Task goal = Your result should be the lines holding the word "agent", copied from the entries below.

Information provided =
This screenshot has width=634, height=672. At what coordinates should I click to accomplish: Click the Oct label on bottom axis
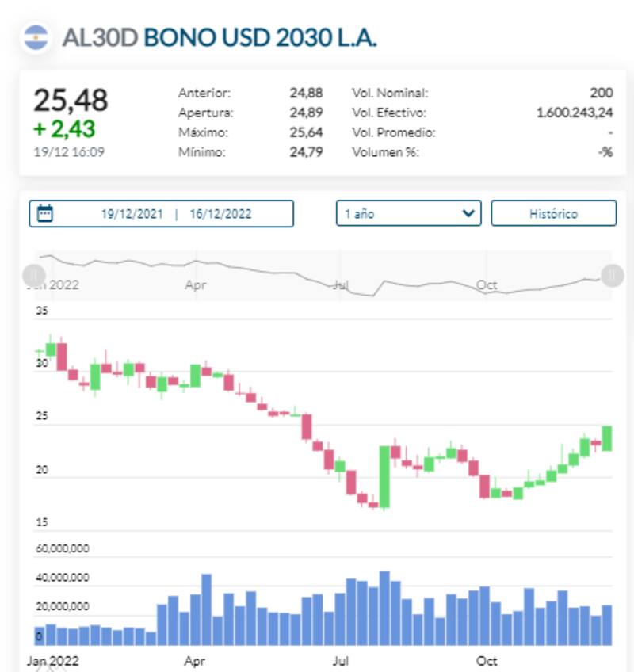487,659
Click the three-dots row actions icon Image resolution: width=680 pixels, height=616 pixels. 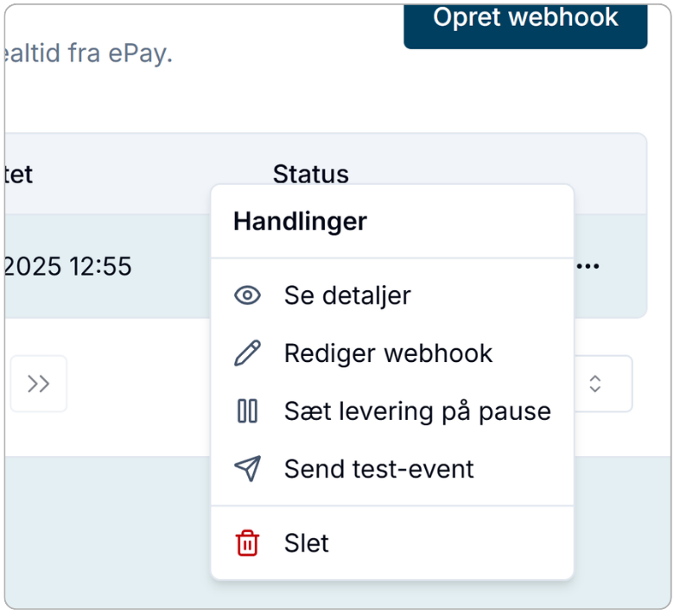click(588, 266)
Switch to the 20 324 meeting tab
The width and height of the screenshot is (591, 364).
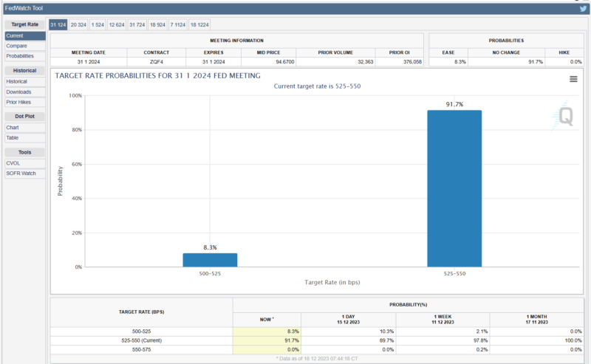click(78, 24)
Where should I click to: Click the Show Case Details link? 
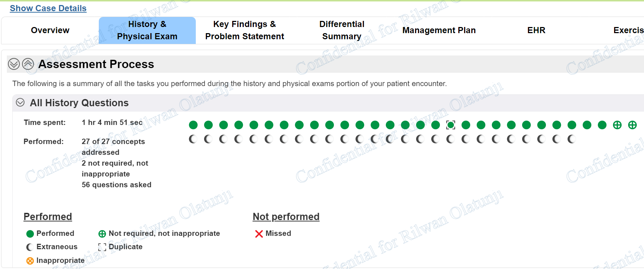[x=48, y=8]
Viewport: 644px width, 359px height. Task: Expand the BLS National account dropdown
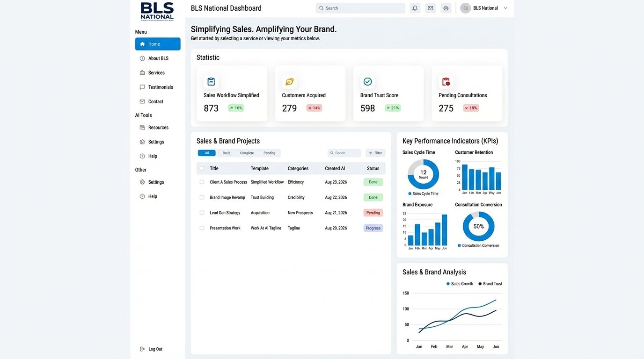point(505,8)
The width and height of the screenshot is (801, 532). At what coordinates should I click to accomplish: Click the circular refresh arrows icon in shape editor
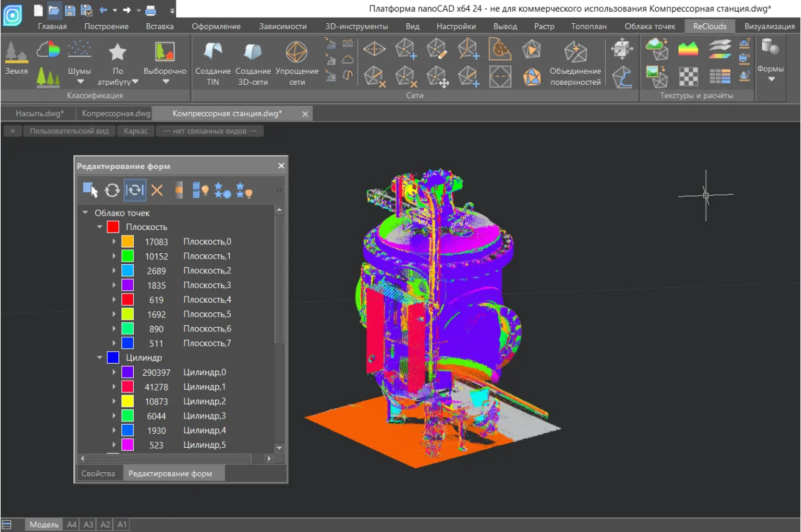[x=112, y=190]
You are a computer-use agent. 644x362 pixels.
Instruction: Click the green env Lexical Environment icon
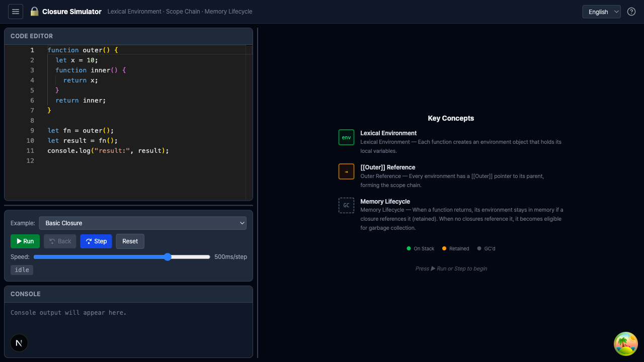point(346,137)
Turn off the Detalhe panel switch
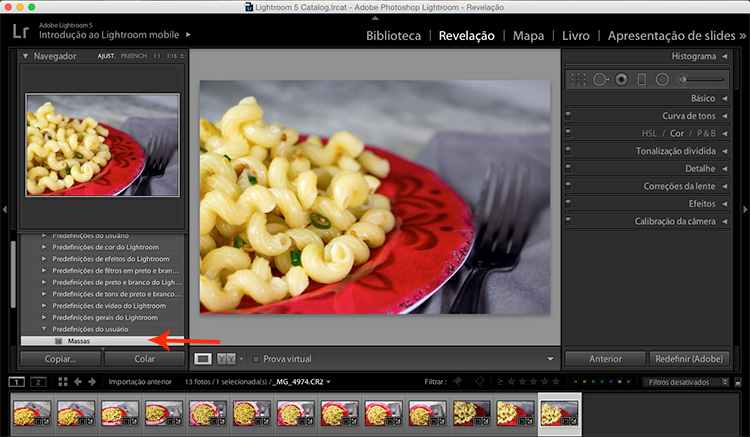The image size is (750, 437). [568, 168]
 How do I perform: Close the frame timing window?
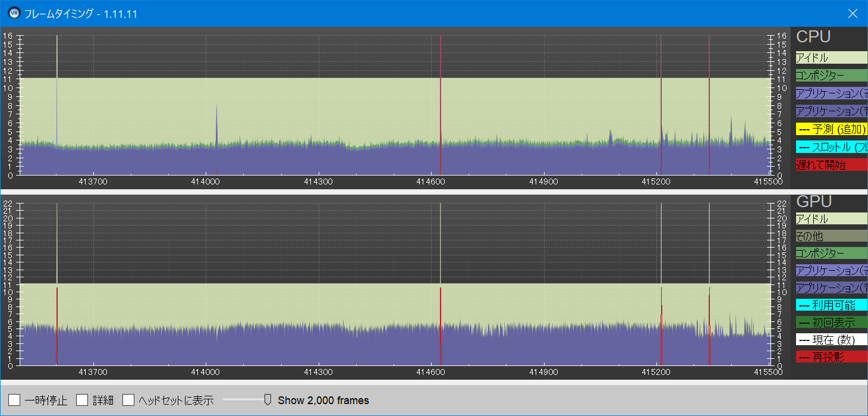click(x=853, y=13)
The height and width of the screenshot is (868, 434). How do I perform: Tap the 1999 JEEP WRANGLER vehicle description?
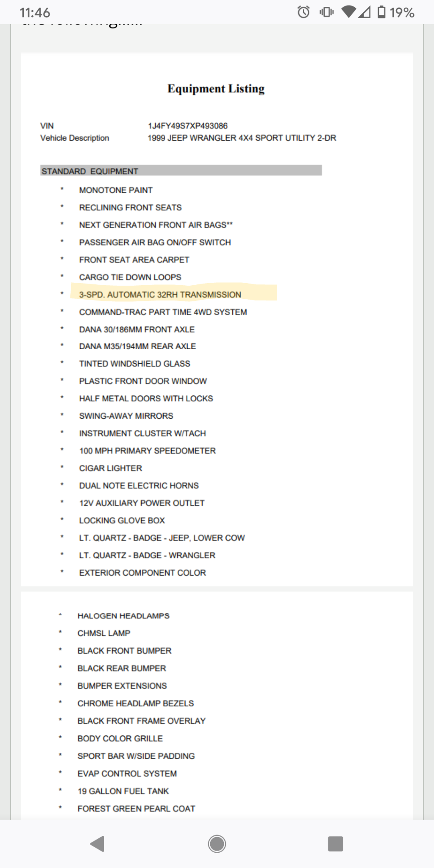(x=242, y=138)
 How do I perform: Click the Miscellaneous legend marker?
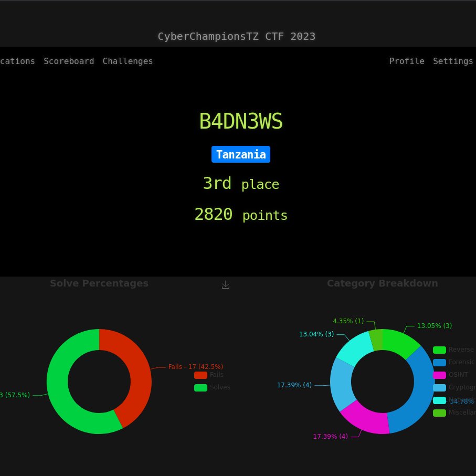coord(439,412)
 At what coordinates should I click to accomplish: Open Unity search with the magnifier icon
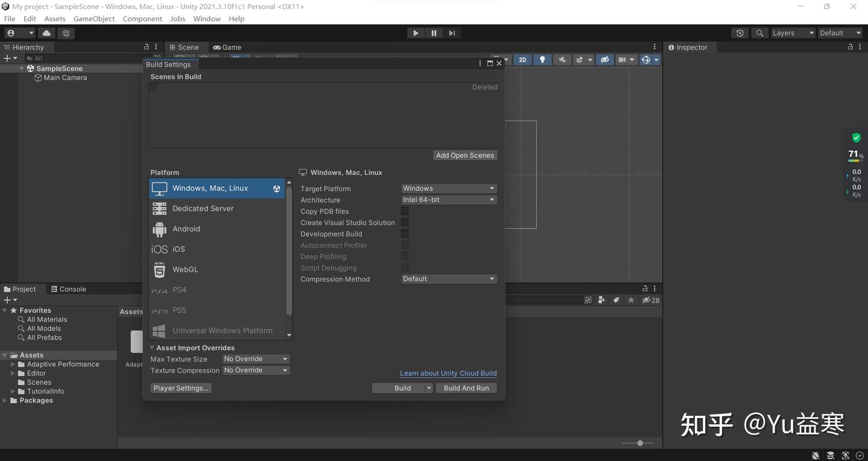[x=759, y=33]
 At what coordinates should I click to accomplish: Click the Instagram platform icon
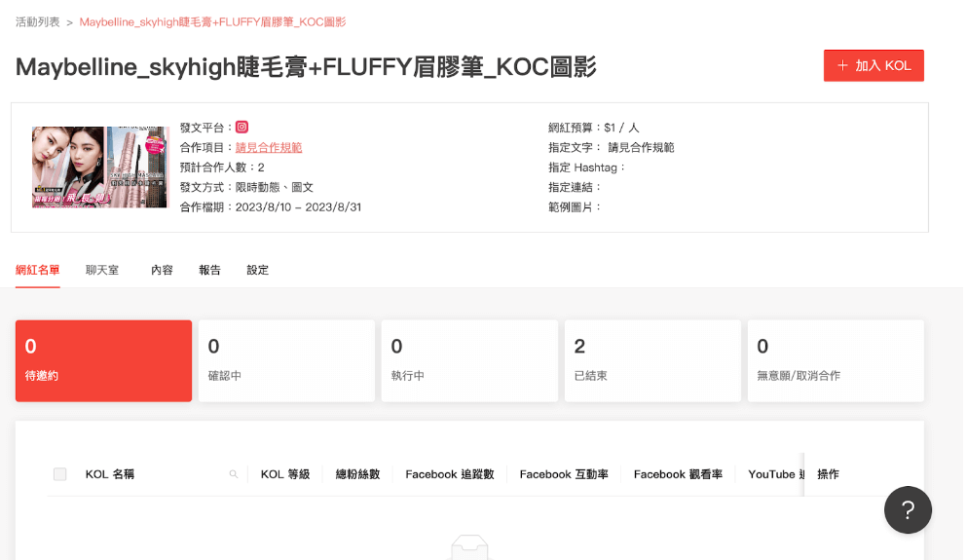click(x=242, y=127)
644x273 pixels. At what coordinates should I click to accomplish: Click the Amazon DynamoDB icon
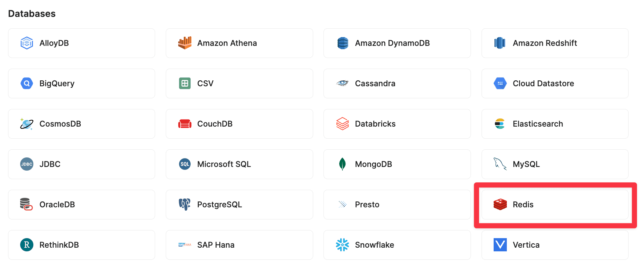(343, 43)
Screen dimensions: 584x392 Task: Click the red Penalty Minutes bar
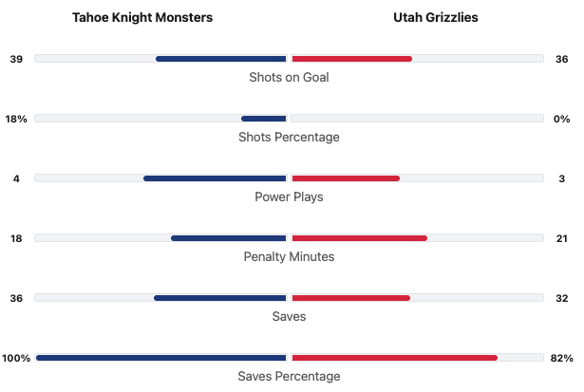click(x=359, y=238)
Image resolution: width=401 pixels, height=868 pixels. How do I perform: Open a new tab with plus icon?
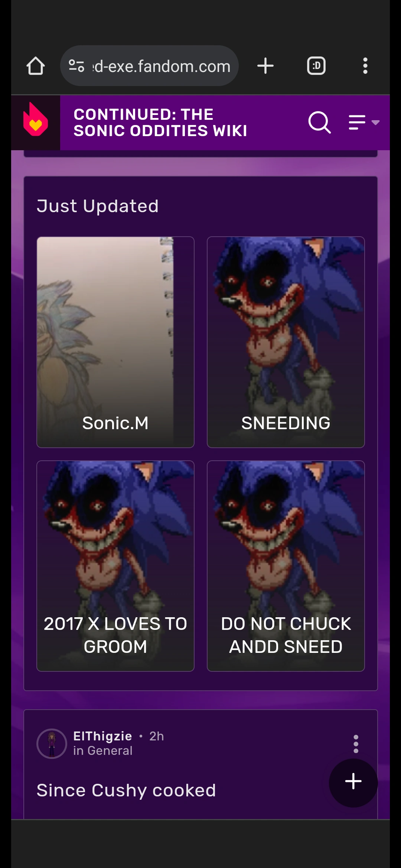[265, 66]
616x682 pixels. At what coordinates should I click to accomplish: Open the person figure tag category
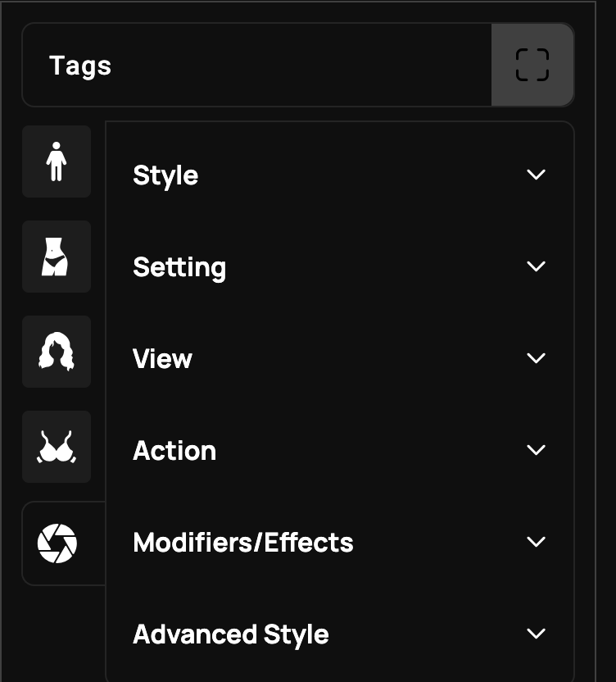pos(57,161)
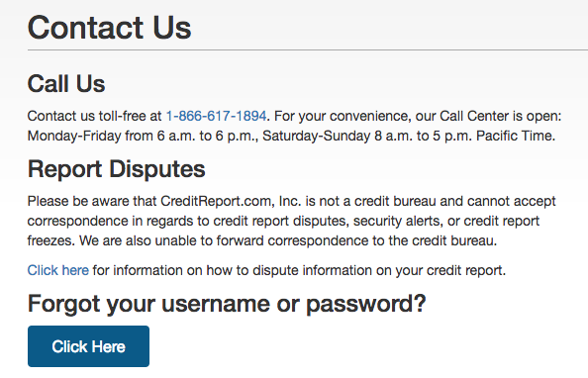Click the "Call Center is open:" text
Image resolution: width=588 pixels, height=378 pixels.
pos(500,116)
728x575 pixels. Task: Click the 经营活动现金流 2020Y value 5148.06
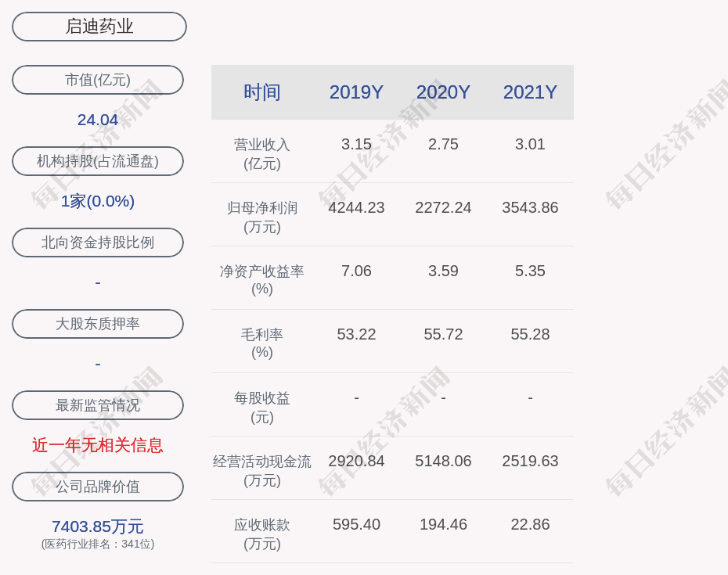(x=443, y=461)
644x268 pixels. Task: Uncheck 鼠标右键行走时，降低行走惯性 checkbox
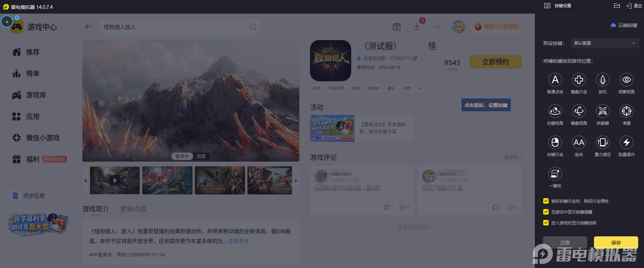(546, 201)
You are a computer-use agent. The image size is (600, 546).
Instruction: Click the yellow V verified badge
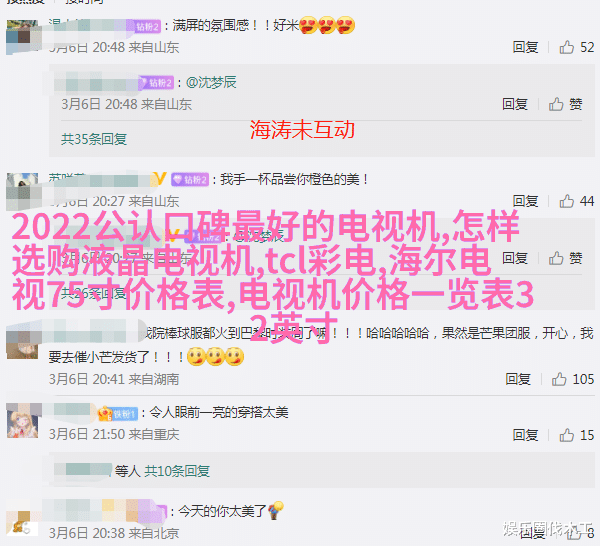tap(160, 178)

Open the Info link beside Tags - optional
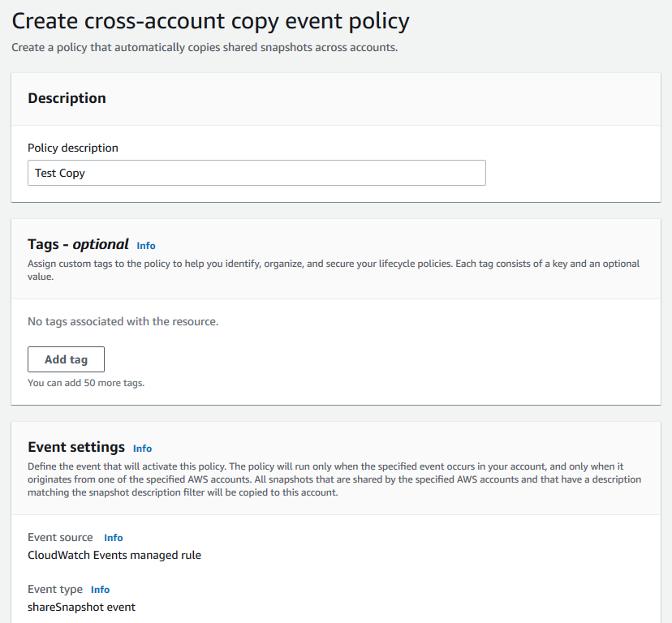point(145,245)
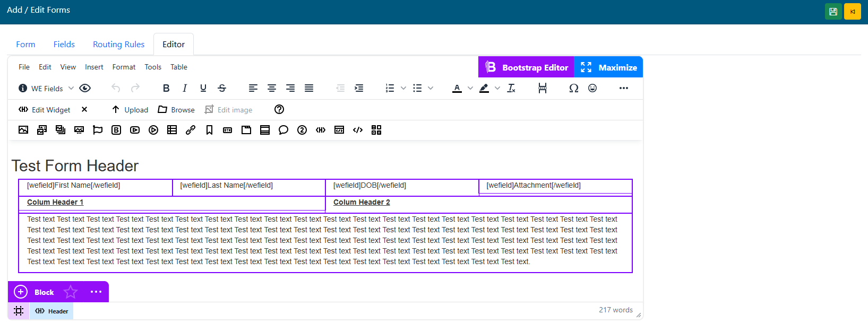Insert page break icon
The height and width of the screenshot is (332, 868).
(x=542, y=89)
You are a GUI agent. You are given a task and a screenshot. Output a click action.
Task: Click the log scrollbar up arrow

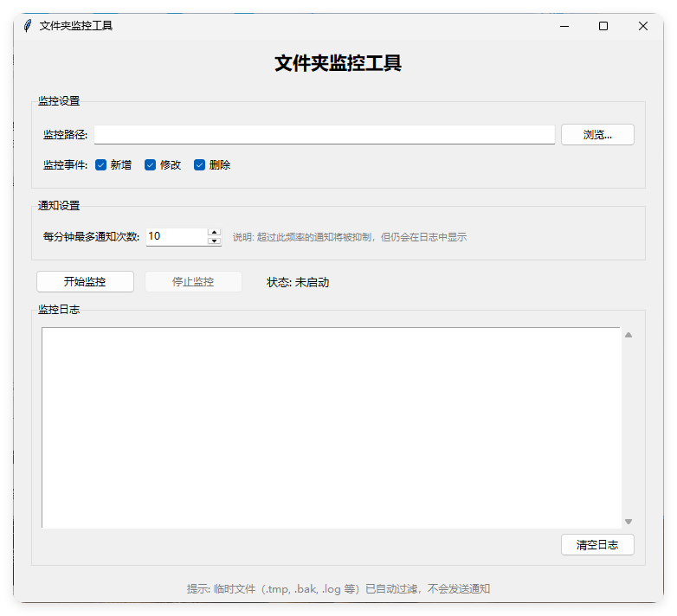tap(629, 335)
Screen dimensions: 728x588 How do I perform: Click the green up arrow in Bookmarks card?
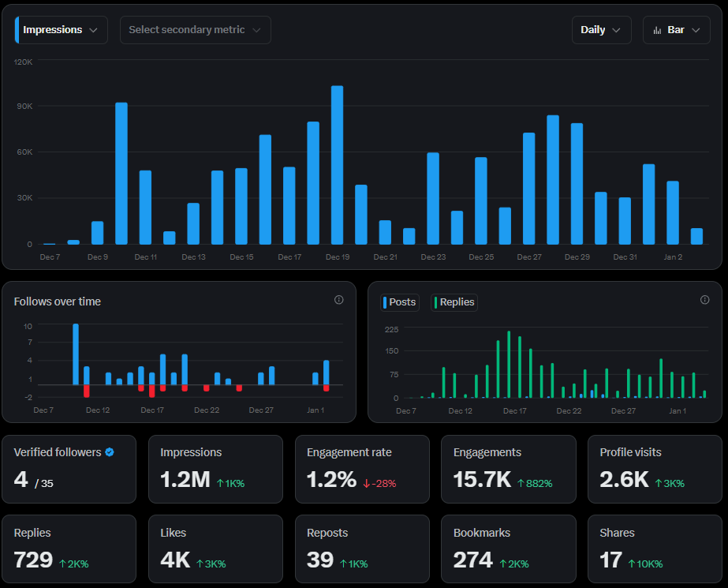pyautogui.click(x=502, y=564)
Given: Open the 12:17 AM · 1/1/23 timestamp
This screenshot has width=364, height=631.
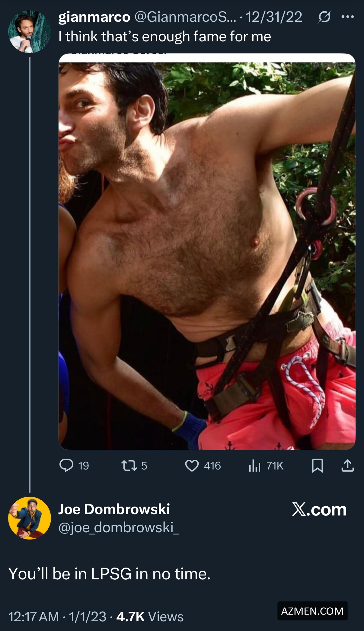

Response area =
You are a computer-use agent. 644x362 pixels.
You are a computer-use agent. The image size is (600, 546).
You are a GUI agent. You are given a task and a screenshot. Output a click action.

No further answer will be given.